What does subjective nature mean in MACD?

This subjective nature of the MACD will mean that results differ from trader to trader which take away any consistency. Traders will need to follow a basic outline when using the MACD:

What does MACD mean?

MACD is an acronym for M oving A verage C onvergence D ivergence.

How many numbers are used on a MACD chart?

With a MACD chart, you will usually see three numbers that are used for its settings.

Why is the MACD divergence called a MACD divergence?

This is called a MACD divergence because the faster moving average (MACD Line) is “diverging” or moving away from the slower moving average (Signal Line).

What are the lines on the MACD?

There is a common misconception when it comes to the lines of the MACD. There are two lines: The “ MACD Line “. The “ Signal Line “. The two lines that are drawn are NOT moving averages of the price. The MACD Line is the difference (or distance) between two moving averages. These two moving averages are usually exponential moving averages (EMAs).

Which moving average is faster, MACD or a moving average?

When looking at the indicator, the MACD Line is considered the “faster” moving average.

Is MACD still used?

That said, MACD is still one of the most favored tools by many traders.

What is the MACD indicator?

MACD indicator is based on Moving Averages in their simplest form. MACD measures the difference between faster and slower moving average: 12 EMA and 26 EMA (standard).

What is MACD divergence trading?

MACD divergence trading method used not only to predict trend turning points, but also for trend confirmation. A current trend has high potentials to continue unchanged in case no divergence between MACD and price was established after most recent tops/bottoms evaluation.


A separate chart window displays the moving average (Exponential Moving Average, EMA) and volume histogram for the MACD 2 Line indicator.

The MACD gives what kind of information?

Mathematical computations tell different stories depending on which indicator is being used. For example, when the fast EMA is above the slow EMA, the MACD displays a positive value, whereas if the slow EMA is above the fast EMA, the MACD displays a negative value.
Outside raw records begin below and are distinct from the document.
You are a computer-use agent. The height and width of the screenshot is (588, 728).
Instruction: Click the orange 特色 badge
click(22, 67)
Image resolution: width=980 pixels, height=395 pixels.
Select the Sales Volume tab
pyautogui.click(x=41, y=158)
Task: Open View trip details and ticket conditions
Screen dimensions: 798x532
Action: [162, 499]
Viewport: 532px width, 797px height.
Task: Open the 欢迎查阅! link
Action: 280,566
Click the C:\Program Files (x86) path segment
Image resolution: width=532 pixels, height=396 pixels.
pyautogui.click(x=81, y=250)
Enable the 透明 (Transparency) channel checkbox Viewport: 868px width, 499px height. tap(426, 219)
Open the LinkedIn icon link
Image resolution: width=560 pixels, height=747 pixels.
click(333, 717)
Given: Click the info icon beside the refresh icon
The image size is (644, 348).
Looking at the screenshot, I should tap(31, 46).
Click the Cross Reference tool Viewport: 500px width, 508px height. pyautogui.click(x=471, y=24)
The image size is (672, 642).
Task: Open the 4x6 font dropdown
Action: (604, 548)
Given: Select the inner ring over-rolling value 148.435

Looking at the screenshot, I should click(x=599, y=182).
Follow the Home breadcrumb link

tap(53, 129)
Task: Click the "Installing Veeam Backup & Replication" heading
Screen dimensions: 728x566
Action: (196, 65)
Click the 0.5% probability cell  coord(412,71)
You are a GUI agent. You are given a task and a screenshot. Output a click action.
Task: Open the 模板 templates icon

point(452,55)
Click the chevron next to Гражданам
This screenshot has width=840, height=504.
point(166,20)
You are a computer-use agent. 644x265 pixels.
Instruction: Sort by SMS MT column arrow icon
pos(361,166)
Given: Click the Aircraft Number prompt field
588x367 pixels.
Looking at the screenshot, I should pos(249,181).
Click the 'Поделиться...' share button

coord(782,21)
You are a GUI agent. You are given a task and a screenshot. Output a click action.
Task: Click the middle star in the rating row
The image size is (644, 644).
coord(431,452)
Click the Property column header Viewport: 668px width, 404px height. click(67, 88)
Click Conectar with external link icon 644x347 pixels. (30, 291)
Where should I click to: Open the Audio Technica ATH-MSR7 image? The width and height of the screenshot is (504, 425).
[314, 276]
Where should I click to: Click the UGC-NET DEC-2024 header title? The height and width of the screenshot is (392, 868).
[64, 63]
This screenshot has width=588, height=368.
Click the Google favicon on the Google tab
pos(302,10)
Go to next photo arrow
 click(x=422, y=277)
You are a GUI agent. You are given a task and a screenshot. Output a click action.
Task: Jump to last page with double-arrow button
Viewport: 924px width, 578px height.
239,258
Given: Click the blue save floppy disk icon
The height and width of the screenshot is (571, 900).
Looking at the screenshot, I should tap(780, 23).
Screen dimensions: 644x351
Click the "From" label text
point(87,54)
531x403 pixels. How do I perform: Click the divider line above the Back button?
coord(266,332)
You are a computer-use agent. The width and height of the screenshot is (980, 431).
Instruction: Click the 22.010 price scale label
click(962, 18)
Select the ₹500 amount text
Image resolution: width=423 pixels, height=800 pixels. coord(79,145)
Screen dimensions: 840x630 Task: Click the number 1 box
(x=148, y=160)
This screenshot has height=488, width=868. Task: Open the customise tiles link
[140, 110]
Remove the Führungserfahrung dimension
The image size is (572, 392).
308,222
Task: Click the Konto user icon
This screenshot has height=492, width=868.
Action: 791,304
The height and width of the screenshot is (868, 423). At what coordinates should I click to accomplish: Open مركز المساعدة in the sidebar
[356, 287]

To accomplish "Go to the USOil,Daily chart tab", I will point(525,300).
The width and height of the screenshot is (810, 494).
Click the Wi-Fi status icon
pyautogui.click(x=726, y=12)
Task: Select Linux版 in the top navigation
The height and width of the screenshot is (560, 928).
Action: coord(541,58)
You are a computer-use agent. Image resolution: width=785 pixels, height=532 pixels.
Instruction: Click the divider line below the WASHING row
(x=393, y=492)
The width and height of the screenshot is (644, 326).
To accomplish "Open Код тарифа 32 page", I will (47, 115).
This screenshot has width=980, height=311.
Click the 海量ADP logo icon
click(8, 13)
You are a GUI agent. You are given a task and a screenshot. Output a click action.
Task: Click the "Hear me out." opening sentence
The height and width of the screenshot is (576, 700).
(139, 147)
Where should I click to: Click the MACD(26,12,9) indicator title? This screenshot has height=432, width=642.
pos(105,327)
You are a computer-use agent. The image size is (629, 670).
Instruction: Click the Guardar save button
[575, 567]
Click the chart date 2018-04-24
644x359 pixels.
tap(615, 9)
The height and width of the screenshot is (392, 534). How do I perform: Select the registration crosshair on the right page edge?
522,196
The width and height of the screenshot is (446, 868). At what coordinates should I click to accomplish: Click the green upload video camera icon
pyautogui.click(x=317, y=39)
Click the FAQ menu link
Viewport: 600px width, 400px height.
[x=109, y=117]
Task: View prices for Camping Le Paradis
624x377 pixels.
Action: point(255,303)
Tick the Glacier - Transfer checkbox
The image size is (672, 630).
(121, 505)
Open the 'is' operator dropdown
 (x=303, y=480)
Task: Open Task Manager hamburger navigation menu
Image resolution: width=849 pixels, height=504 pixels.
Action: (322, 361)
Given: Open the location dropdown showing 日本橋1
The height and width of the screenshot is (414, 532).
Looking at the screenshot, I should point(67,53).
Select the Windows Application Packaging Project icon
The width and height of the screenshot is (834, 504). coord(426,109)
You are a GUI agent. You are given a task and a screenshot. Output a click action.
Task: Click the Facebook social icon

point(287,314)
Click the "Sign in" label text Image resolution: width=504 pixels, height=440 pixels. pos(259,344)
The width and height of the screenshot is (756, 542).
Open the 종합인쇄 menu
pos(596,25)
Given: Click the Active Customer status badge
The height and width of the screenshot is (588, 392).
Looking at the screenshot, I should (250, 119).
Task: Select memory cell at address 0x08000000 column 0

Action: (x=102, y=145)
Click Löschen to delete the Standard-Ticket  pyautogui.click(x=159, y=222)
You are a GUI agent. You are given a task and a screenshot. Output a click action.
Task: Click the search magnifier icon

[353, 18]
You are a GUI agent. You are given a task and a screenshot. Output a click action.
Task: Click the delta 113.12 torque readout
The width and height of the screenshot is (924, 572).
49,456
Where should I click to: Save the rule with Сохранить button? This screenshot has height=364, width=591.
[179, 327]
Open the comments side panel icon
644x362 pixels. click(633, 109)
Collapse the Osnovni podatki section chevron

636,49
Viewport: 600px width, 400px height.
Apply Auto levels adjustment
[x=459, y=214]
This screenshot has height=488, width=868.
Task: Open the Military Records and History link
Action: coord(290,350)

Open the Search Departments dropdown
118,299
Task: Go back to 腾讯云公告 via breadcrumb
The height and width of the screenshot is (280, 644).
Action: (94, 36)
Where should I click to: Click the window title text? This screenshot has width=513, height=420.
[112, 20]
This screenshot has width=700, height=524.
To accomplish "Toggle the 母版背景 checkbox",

In what way does MACD work?

Three components make up the MACD indicator: two moving averages and a histogram.

The MACD formula

You can calculate MACD by taking a 12-day exponential moving average (EMA) value and subtracting it from the 26-day EMA (12-day EMA – 26-day EMA). Using this formula, you can calculate MACD.

The MACD indicator install process (step by step)

Metatrader uses the MACD indicator as a standard. Most brokers offer this indicator. In addition to being available by default in MT4, this indicator is available even if you are not using MT4.

What are the three most common MACD trading strategies?

You can find opportunities in markets using a variety of MACD strategies. Among the most popular are:

Can MACD be used at any time?

Using the MACD indicator is totally up to you, your trading plan, and personal preferences; there is no ‘best time.’ For some, using the MACD indicator is not a good idea since they don’t analyse prices technically or use a variety of other indicators instead.